Encoder-Decoder Attention

Encoder-Decoder Attention is a mechanism used in Seq2Seq tasks (e.g., translation, summarization) to transform an input sequence into an output sequence. It combines Self Attention within the encoder and decoder blocks each, and then cross-attention between the encoder and decoder

Encoder

Encoder:

• The Encoder Portion is completely described in Summary of Self Attention Encoding
• TLDR;
  • The encoder processes the input sequence and generates a sequence of hidden states that represent the context of the input
  • Each encoder block consists of:
    • Input Embedding:
      • The first encoding layer typically uses positional encoding + static embeddings from Word2Vec or GLoVE
    • Self Attention Layer:
      • Allows each token in the input sequence to attend to other tokens in the sequence
      • This captures relationships between tokens in the input
      • Feed Forward Layer:
        • Applies a fully connected feed-forward network to each token independently
        • Typically two linear transformations with a ReLU/GeLU in between: FFN(x) = max(0, xW₁ + b₁)W₂ + b₂
    • Residual Connection + LayerNorm
      • Add input / output of layer, and then normalize across vector
  • The output of each encoder block is passed to the next encoder block as input, and the final encoder block produces the contextual embeddings for the entire input sequence
    • These are further transformed into K, V contextual output embeddings
  • This confused me at first, but basically the output of an encoder block is same dimensionality as word embedding input, so it can flow through
  • This is usually known as d_model
• This allows us to stack encoder blocks arbitrarily
• Architecture:
  • Composed of multiple identical blocks (e.g., 6 blocks by default, but this is a hyperparameter)
  • Each block contains:
    • Self Attention Layer: Captures relationships within the input sequence
    • Feed Forward Layer: Processes each token independently
  • 

Encoder Complexity

Encoder complexities here are the same as self attention complexity

$O(Sd^2 + S^2 d)$

It's based on the $S$ sequence length, and projection dimensions $d$

Decoder

Parameters:

• $S$ = encoder length
• $T$ = decoder length
• $d$ = model dimension
• $h$ = # of heads
• $d_k = d / h$

So inside of the masked self attention layer:

• $Q_{\text{dec}} \in \real^{T \times d_k}$
• $K_{\text{dec}} \in \real^{T \times d_k}$
• $V_{\text{dec}} \in \real^{T \times d_k}$

Inside cross-attention layer:

• $Q_{\text{cross}} \in \real^{T \times d_k}$
• $K_{\text{enc}} \in \real^{S \times d_k}$
• $V_{\text{enc}} \in \real^{S \times d_k}$

The decoder generates the output sequence one token at a time, using both the encoder's output and its own previous outputs.
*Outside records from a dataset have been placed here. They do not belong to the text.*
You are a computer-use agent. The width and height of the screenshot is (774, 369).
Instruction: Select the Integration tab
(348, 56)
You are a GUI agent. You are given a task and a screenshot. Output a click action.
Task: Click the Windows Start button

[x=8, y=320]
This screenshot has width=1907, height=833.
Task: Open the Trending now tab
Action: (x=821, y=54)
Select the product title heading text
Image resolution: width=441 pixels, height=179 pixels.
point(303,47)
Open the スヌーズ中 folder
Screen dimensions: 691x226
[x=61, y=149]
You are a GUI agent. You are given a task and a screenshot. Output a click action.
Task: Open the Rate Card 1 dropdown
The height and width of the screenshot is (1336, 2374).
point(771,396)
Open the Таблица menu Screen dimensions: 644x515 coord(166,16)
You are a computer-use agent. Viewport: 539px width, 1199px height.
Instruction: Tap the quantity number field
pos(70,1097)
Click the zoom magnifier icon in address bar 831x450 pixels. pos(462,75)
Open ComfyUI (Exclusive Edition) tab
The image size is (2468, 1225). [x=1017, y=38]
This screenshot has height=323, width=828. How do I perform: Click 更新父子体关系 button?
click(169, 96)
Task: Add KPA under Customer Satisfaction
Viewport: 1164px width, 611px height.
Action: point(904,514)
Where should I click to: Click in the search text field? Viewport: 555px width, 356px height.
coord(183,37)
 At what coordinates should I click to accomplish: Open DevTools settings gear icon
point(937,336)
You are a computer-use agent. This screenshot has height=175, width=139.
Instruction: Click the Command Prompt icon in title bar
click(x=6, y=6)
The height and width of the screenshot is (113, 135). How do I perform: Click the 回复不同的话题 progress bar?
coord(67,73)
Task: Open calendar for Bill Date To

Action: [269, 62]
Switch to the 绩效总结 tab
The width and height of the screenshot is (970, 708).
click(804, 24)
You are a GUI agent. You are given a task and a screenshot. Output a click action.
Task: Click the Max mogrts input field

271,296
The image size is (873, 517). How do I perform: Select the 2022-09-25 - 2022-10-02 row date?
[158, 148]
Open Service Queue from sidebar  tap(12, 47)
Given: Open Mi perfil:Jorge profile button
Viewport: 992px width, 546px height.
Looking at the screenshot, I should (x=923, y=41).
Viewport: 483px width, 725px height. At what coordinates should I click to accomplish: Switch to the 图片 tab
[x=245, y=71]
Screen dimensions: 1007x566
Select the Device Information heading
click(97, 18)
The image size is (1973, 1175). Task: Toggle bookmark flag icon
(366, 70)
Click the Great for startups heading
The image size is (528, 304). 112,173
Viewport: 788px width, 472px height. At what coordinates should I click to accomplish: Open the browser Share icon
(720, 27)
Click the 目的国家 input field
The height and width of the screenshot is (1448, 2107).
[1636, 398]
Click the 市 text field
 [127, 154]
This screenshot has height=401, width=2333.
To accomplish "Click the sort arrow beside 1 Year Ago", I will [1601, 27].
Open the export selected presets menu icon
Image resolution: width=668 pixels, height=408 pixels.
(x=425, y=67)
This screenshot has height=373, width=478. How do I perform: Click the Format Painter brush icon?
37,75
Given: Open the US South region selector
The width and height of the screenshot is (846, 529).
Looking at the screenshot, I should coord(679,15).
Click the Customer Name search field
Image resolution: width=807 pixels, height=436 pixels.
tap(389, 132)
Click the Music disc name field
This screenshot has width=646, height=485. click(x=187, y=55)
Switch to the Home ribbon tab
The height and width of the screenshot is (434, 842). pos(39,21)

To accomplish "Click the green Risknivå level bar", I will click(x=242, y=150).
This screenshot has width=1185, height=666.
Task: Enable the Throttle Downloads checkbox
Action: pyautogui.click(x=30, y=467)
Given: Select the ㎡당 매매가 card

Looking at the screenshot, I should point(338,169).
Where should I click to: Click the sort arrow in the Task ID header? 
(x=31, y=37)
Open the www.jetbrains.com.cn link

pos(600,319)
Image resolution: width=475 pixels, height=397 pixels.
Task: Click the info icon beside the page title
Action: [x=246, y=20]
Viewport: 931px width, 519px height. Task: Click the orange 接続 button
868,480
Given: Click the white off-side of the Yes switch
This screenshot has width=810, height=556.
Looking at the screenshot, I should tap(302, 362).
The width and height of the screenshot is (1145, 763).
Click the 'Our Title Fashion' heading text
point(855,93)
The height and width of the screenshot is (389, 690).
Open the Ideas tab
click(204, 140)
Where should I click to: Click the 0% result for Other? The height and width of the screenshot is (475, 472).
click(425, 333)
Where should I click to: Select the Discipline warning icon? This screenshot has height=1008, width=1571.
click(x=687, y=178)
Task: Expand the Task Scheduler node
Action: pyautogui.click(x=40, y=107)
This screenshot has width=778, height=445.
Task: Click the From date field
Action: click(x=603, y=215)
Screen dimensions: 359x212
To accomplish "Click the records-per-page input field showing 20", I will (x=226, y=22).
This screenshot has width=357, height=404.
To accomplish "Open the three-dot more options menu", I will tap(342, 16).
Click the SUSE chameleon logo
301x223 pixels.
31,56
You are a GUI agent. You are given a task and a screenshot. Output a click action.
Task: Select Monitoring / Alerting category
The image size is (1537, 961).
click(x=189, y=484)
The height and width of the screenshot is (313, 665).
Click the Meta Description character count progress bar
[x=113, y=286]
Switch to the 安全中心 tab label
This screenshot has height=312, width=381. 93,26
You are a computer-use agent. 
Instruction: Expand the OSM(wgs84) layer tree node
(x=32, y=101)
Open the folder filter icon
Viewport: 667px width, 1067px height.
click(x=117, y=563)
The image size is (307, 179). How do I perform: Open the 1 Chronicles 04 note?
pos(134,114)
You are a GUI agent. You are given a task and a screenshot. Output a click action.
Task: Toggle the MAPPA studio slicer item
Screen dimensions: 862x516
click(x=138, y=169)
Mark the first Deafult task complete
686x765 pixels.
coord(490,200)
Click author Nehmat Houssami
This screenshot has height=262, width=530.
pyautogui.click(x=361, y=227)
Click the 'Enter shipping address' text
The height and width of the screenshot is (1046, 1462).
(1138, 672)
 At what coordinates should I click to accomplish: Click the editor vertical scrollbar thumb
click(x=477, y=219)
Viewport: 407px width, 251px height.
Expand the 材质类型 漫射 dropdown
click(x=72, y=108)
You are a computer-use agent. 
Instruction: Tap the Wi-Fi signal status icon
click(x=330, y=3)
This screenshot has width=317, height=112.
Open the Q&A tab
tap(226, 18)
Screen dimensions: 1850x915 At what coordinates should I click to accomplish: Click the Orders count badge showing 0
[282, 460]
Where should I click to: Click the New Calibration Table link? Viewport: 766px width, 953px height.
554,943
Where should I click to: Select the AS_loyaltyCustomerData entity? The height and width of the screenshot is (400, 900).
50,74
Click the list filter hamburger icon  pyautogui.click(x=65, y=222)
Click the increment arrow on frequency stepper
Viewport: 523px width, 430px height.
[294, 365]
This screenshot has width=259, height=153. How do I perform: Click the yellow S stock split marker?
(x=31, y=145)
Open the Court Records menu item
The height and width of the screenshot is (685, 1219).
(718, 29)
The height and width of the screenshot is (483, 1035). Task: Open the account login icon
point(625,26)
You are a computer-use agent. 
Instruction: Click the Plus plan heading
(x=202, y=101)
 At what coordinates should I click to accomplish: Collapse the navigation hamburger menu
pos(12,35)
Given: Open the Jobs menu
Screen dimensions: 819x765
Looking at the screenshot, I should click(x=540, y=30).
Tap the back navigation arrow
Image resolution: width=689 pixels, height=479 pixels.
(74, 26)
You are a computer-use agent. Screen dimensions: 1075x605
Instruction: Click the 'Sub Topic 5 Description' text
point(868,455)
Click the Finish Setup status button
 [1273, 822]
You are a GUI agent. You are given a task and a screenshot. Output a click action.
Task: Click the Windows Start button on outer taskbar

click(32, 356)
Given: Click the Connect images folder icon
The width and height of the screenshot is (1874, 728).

Each encoder, and specifically the last one, outputs a hidden state matrix $H \in \real^{S \times d}$ that's the size of the sequence $S$ and the projected attended to embeddings (i.e. for each input in $S$, we have a vector of size $d$). Afterwards, each decoder block will apply masked self-attention over the encoder input and the previous decoder outputs, which allows it to auto-regressively focus on it's past output words to predict the next word

• Input:
  • The contextual embeddings output from the final Encoding Layer
    • These K, V contextual output embeddings are passed to each Decoder block
    • For cross-attention, the decoder applies it's own learned $W_K, W_V$ to that encoder output
    • Keys and Values are re-projected in each decoder layer
  • The previous Decoder block(s) output (previously generated word)
• Each decoder block consists of:
  • Masked Self Attention Layer:
    • Allows each token in the output sequence to attend to previously generated tokens in the sequence (auto-regressive behavior)
    • Future tokens are masked to prevent the model from "cheating" by looking ahead
    • So self-attention only happens from words on the left, not all Keys
    • Query: Current token's embedding
      • For the first layer this is the embedding $E x_i$ from our actual input
      • For deeper decoder layers, this is from the decoders previous output
    • Key and Values: All already generated words to the left
    • Similar to self-attention except you ignore all to the right
  • Encoder-Decoder Attention Layer:
    • Attends to the encoder's output (contextual embeddings) to incorporate information from the input sequence
    • Query: Comes from the decoder's self-attention output
    • i.e. it's the decoder's current representation of a token after masked self-attention
    • Key and Values: Encoder's output for each input token
  • Feed Forward Layer:
    • Applies a fully connected feed-forward network to each token independently
• Architecture:
  • Composed of multiple identical blocks (e.g., 6 blocks by default).
  • Each block contains:
    • Self Attention Layer: Captures relationships within the output sequence
    • Encoder-Decoder Attention Layer: Incorporates information from the encoder's output
    • Feed Forward Layer: Processes each token independently
• Example:
  • Input sentence has 5 words in total
    • Remember, the encoder put out 5 total vectors, one for each input word
  • Let's walk through the third word in the decoder output, meaning the first two have already been generated
  • Decoder Self Attention
    • Input: The embeddings for the first, second, and third generated tokens so far
      • The query is the input embedding (same one fed to encoder) for the 3rd word
      • K,V are the input embedding (same one fed to encoder) for the 1st and 2nd words so far
    • Masking: The self-attention is masked so the third position can only "see" the first, second, and third tokens (not future tokens)
    • What happens: The third token attends to itself and all previous tokens (but not future ones), using their embeddings as keys and values
  • Encoder Decoder Cross Attention
    • Input: The output of the decoder’s self-attention for the third token (now a context-aware vector), and the encoder’s output for all input tokens
    • Q, K, V:
      • The query is the third word's attended to vector (after self-attention and residual/LayerNorm in decoder)
      • The keys and values are the encoder’s output vectors for each input token (these are fixed for the whole output sequence)
    • What happens The third token’s representation attends to all positions in the input sequence, using the encoder’s outputs as keys and values

3. Final Decoder Output:
   • The final decoder layer produces a vector of floats for each token, which is passed through:
     • A linear layer to expand the vector to the vocabulary size
     • A softmax layer to produce a probability distribution over the vocabulary for the next token

Decoder Complexity

The decoder is more complicated than the encoder!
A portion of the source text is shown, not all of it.